** Records supplied follows **

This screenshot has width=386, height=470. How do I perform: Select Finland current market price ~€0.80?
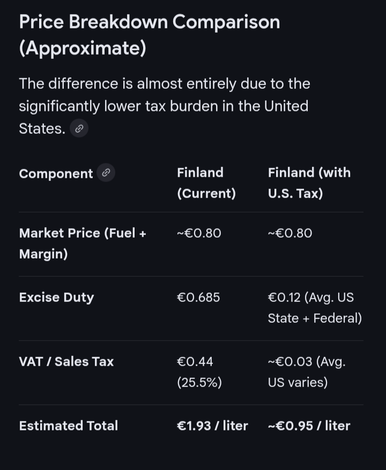pyautogui.click(x=199, y=233)
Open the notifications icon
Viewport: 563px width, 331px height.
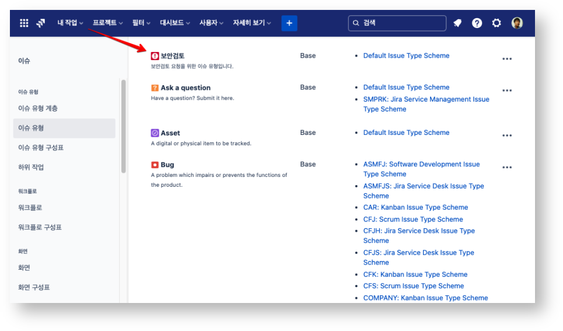457,23
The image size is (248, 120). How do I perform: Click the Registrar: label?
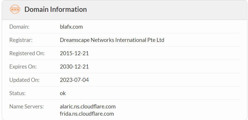21,40
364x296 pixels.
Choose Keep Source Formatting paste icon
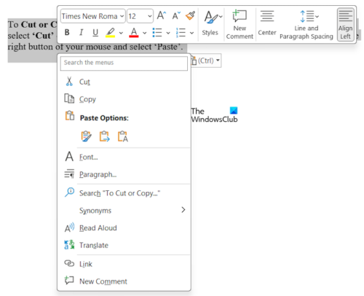pyautogui.click(x=86, y=136)
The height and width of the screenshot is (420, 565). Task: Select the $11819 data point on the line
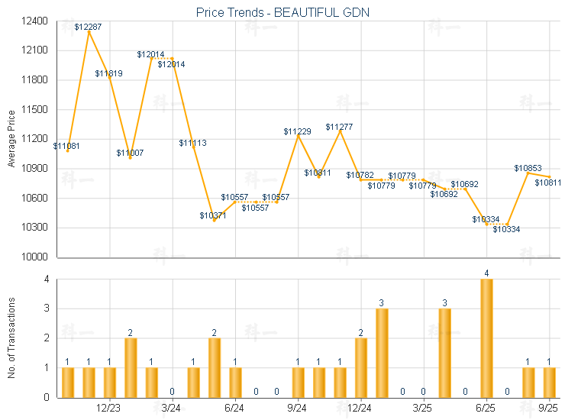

** End of Records supplied **

What to produce =
For each record above, write out every line exactly and skip the pictures.

Exercise solution =
This screenshot has width=386, height=470. How do I perform: Select Finland current market price ~€0.80?
pyautogui.click(x=199, y=233)
Open the notifications icon
Viewport: 563px width, 331px height.
457,23
The image size is (248, 120). How do I perform: Click the Registrar: label?
21,40
364x296 pixels.
Choose Keep Source Formatting paste icon
pyautogui.click(x=86, y=136)
The height and width of the screenshot is (420, 565). Task: Select the $11819 data point on the line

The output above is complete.